What the task asks —
Look through the material below and return every line that contains "Open".

Extracted data —

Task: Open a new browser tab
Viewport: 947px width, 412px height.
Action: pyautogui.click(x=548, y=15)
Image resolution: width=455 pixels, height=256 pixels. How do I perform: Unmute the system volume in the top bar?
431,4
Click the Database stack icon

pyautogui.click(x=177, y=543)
---
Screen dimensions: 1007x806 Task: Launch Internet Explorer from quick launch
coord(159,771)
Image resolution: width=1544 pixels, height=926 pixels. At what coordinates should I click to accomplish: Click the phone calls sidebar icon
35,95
* * *
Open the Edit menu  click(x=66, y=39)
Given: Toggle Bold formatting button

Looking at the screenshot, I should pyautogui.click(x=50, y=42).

Output of the exercise —
Task: Open a new browser tab
Open the Edit menu  click(x=66, y=39)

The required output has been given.